Saturday, September 29, 2018

Lots of activity

There was lots of activity this week with the third grade pack of 28.

1. Students used vocabulary words in sentences.

Example: "A carpenter is a person who carps wood."

2. We had picture day.

One girl's flip-flop broke. (I'm ready to buy extra pairs of flip-flops for the whole school!) When it happened in class, I told her it wasn't a good time to deal with it, and then I promptly forgot about it. After I led the class outside, through the parking lot and nature center and grass to get our class picture taken, I saw her standing on the riser with one flip-flop. Oops.

About 10 minutes after we were back inside, one sweet boy raised his hand, and when I went to him, he calmly told me he got stung by a bee on the back while we were out there. Sure enough, there was a big, red bump!

3. One morning a centipede ran over my hand, which, in my opinion, is one of the worst things ever. But thankfully a few students had just arrived, and one brave girl cheerfully volunteered to kill it and remove it from my vicinity.

4. They took a Social Studies test on Ancient Greece. The most interesting answer for "Tell how Ancient Greece and modern life are different:"

“Greeks used horses for war and we use jeeps for war.” 

5. Lastly, and most importantly, we took a field trip to Oregon Dairy yesterday.



In previous years we’ve left behind sweatshirts and jackets on field trips, but yesterday was a first for almost leaving behind socks.

Students wrote what they learned in their journals after we returned to school:
“They put a diaper on the bottom of the meat.” 
“That they make the best chocolate milk.”
“Cows have tots.” 
“I learned what the otter is. I learned that the teess are the things that hang from the otter.” 

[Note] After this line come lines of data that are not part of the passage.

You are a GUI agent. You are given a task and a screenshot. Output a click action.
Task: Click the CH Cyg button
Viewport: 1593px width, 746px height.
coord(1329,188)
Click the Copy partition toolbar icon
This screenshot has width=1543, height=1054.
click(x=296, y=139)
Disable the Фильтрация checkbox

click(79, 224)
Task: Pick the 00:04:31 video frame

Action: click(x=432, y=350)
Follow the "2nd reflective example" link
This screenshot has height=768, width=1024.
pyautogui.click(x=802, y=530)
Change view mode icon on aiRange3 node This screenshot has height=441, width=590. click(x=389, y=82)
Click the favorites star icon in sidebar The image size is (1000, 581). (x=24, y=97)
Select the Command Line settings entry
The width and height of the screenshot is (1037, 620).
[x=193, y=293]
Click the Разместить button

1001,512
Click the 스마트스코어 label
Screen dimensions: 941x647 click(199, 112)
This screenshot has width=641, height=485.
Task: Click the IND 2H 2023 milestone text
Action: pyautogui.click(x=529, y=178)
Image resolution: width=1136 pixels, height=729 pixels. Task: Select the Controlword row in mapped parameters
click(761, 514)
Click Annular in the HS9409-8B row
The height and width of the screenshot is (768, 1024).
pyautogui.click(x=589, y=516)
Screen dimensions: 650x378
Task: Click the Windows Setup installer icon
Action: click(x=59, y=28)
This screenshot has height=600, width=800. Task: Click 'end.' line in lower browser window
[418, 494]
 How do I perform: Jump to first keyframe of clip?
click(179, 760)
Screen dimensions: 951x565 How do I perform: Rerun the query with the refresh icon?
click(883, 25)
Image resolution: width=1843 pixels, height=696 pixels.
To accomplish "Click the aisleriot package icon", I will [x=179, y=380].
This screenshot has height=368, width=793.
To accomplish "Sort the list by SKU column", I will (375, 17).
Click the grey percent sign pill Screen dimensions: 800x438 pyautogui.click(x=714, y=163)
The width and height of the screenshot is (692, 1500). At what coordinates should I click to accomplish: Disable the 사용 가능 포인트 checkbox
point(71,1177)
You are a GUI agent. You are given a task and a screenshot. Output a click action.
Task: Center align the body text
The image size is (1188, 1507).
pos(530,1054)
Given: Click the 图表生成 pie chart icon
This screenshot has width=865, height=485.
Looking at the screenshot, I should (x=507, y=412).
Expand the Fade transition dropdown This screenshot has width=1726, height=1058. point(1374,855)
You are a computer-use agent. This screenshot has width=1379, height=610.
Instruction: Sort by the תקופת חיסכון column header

Lots of students learned that they use the cow's manure to make electricity. But "electricity" has not been a spelling word in their three years and two months of school so far, so they used some creative spelling: (And in all fairness, I did tell them to just spell words the best they could.)
Elextrisity 
Elekvik 
Elextrisode 
Eletrisudy 
Elkticeity
Lectricity 

We also had the opportunity to complete the corn maze in small groups; I asked them to share with me if it was easy or hard, if they would like to do it again, and how they worked together as a team to figure out where to go.

“We went on a trail and saw where it took us.” (I’m pretty sure her mom would disagree, because I'm pretty sure her mom was actually reading the map.)
“I am never doing that again!” 
“I would not like to do it again because it was hard and muddy.”
“The corn maze was hard because none of us knowed how to read maps.”
“We worked together by working together.”
“The corn maze was hard because we could not find our way out.” 
“We worked together to figure out the maps but well, we took the wrong paths sometimes.” (I find it interesting that this was a member from my group, and he's the one who didn't want to bother with the map. "Let's just walk and see where it takes us.")
“I wanted to do it again and get more ice cream.”